Upon its release, Romances was met with mostly positive reviews by music critics. Terry Jenkins of AllMusic praised the collaborative work of Silvetti and Manzanero and called Romances "a sensuous, enchanting album". Achy Obejas of the Chicago Tribune called Miguel's voice the album's strong point and noted the "presence of electronic instruments and the darker, more somber mood". On the other hand, she felt that Miguel was beginning "to slip", citing the tracks "Jurame" and "Por Debajo de la Mesa" as examples. Fernando Gonzalez wrote for the Orange County Register noting although the album is "Impeccably produced, arranged and recorded", he felt that boleros "demand more than that". Gonzalez elaborated: " He sounds simply loud, rather than romantic, in "Sabor a Mi; he comes across as (soap) operatic rather than tormented in "El Reloj "; he is a star—not a humble student—in "Contigo Aprendi"." The Corpus Christi Caller-Times music critic Rene Carbrera wrote a positive review of the album praising the string arrangements as "elegantly done" and complimented Miguel's take on "Sabor a Mí" and "La Gloria Eres Tu" as he had done it "delightfully done in the traditional way and flavored with Trio Los Panchos requinto "cling" endings." Mario Tarradell of The Dallas Morning News wrote an unfavorable review of the recording; he criticized its productions for having all the tracks "awash in silky keyboards and airy strings with just a hint of percussion in the background". He also panned its lead single "Por Debajo de la Mesa" for coming off as a "love song for the chaste" due to its arrangements being "so stifling, so precious, it's difficult to feel any sensuality".

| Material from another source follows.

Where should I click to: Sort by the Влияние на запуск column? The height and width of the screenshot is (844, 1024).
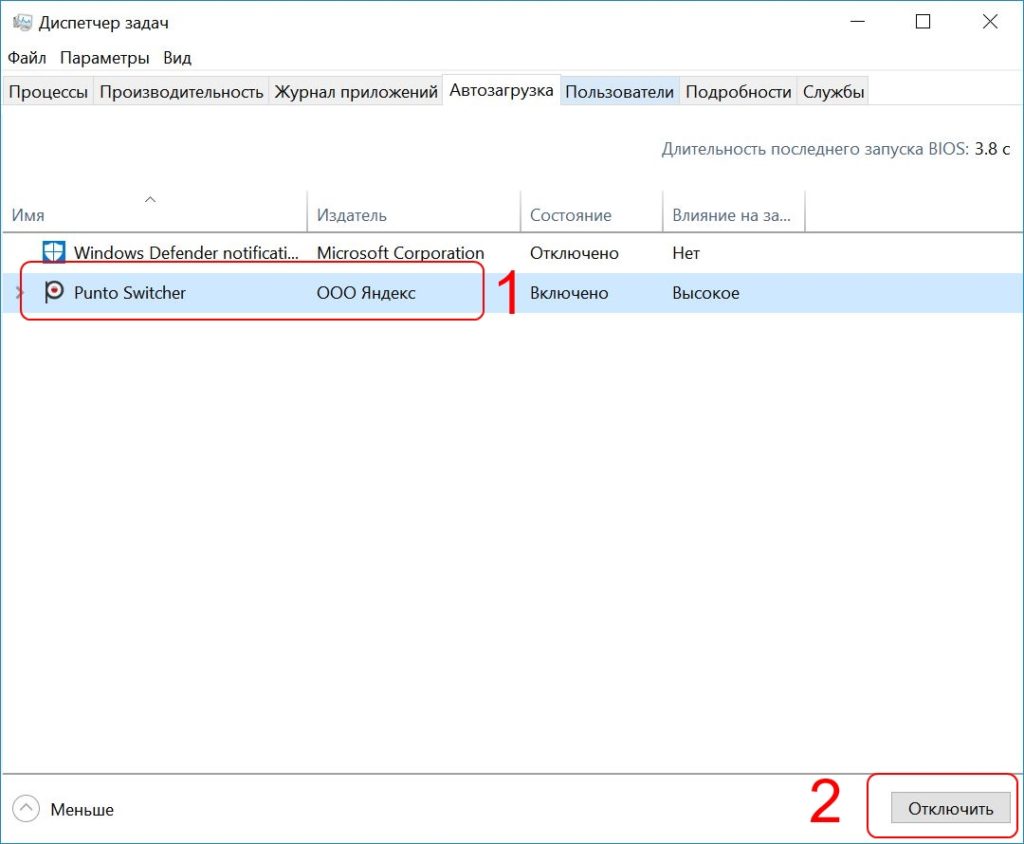tap(732, 214)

Los Angeles Times editor Ernesto Lecnher gave the album one-and-a-half out of four stars and claimed that Romances "sinks under its own weight, delivering mostly bloated versions of timeless material". Fellow Los Angeles Times contributor Ed Morales disagreed with his review: "Lechner needs to go into his music room, turn down the lights, snuggle up with his significant other and really listen to 'Romances.' I give his review * and 'Romances' ****" . Anne Valdespino of the Los Angeles Daily News praised the selection of songs and Miguel's performance, calling the performer a "class act". The San Diego Union-Tribune music critic Ernesto Portillo Jr. rated Romances three-out-of four stars and claimed that Miguel's "interpretations are first-rate and the music, with production help from famed composer Armando Manzanero, is executed with exquisite precision". However, he questioned the need for a third in the Romance series as he felt it "diminishes the specialness" of Romance and Segundo Romance noted that not all tracks in the album are "true boleros". El Nuevo Herald editor Eliseo Cardona wrote a mostly positive review of the album. He complimented Miguel's vocals and the productions but stated that Migule's interpretation of "La Gloria Eres Tu" "pales" compared to Lucho Gatica and José José's cover of the song. Ramiro Burr of the San Antonio Express-News said Romances "sparkles with the joy of visiting good friends" and lauded its "timeless music, beautiful orchestration" and complimented Silvetti's arrangements. Burr commented while "we've heard all these classics before, and seemingly a million times" Miguel "does it so well, it hardly seems to matter."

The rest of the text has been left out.